The Gay & Lesbian Alliance Against Defamation hasn't weighed in on Blankfein's video. GLAAD is "not issuing a comment on it for now," a spokesman said via email.
The banking industry's conservative reputation makes Blankfein's ad unexpected, although the Goldman chief, who is married with three children, has a history of backing the cause. He joined other corporate titans in signing "An Open Letter From Business Leaders on the Importance of Marriage Equality" last spring, urging New York State lawmakers to legalize same-sex marriage. (New York passed a law to that end last June, becoming the sixth state in which gay couples can wed.)
Goldman Sachs has been quietly practicing a policy of nondiscrimination internally; for instance, the company pays for the extra taxes gay employees are charged for their partners' health insurance.
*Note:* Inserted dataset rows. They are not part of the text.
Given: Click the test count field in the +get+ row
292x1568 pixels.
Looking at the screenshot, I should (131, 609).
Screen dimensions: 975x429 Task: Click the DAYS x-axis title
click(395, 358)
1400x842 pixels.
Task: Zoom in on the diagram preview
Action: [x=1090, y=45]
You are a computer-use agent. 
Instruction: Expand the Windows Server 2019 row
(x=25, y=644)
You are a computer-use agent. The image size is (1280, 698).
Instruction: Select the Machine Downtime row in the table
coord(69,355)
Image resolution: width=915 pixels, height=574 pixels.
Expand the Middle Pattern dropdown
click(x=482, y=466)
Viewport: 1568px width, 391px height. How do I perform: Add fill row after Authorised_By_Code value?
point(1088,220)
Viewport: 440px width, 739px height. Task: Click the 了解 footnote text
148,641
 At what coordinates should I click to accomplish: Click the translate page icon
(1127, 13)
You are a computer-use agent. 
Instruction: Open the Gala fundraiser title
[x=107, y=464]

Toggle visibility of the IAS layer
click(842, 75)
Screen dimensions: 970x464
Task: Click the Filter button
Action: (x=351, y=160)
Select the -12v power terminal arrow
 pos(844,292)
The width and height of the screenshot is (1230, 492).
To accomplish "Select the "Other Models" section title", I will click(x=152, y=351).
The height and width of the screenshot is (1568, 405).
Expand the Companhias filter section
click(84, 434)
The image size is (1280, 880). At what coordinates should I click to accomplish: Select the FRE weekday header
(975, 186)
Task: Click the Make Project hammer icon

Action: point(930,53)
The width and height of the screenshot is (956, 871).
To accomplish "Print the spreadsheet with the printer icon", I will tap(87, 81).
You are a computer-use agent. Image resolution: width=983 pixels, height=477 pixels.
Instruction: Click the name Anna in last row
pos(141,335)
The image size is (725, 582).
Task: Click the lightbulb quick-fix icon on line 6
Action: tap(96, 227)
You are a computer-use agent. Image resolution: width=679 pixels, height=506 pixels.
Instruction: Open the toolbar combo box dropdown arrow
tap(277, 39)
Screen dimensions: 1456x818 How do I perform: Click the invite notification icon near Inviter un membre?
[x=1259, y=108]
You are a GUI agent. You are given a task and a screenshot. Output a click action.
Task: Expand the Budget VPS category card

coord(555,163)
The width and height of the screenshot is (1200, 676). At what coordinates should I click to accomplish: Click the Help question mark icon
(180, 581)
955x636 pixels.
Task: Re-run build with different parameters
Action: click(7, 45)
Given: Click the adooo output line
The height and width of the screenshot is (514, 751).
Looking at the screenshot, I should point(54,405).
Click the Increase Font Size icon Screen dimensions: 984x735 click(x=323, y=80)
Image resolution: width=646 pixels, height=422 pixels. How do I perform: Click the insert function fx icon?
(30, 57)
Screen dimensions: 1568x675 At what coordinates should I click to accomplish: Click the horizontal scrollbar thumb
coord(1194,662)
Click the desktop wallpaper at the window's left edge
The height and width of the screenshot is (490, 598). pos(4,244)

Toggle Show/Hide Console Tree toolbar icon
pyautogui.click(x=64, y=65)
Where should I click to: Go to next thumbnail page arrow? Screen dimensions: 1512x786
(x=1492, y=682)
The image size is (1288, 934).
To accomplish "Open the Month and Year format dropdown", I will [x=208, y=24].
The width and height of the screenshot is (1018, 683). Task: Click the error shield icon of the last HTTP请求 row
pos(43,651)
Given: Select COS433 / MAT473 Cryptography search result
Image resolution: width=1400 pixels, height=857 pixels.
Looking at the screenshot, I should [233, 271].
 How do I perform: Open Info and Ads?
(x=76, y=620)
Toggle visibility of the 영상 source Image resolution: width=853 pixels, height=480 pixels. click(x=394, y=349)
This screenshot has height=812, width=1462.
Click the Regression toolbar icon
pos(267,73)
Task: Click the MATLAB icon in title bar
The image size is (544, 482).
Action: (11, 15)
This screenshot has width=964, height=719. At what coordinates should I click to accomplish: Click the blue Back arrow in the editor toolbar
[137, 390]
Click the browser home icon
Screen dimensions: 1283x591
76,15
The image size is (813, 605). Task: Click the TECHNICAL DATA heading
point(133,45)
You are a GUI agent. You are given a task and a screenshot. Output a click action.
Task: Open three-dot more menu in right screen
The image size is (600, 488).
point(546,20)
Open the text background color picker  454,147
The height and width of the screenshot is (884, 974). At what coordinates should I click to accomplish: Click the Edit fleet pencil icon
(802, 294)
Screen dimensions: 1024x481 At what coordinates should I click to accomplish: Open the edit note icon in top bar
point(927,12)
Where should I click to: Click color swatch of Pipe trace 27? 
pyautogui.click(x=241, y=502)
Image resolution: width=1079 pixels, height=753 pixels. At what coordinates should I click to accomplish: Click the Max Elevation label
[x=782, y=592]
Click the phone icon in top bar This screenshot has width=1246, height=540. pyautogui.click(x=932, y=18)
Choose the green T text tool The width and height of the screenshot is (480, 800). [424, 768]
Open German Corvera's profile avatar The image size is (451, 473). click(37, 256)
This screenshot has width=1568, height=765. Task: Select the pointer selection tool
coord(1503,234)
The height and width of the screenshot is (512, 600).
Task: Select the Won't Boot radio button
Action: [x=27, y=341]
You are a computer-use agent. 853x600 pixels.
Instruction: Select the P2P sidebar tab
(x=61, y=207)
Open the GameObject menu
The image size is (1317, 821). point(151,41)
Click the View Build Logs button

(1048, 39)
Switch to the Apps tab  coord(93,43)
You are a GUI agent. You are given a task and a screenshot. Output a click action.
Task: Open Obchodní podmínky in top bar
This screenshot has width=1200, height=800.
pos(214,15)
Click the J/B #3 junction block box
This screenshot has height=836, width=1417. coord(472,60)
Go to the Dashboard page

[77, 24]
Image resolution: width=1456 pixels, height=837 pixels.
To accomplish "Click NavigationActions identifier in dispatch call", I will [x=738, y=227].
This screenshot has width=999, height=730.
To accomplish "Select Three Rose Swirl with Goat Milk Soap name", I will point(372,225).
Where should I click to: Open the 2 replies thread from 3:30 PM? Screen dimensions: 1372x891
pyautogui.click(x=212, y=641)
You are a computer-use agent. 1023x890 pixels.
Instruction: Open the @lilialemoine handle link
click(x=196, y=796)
The company didn't immediately respond to a request for comment on Blankfein's participation.
But Blankfein's Americans for Marriage Equality video is the strongest, and most public stand he's taken to date. Whether or not it will mollify critics of Goldman's aggressive business practices and outsized executive compensation packages remains to be seen. After all, Blankfein hasn't often gone on record citing "the right thing to do" as a motivating factor in his corporate decisionmaking.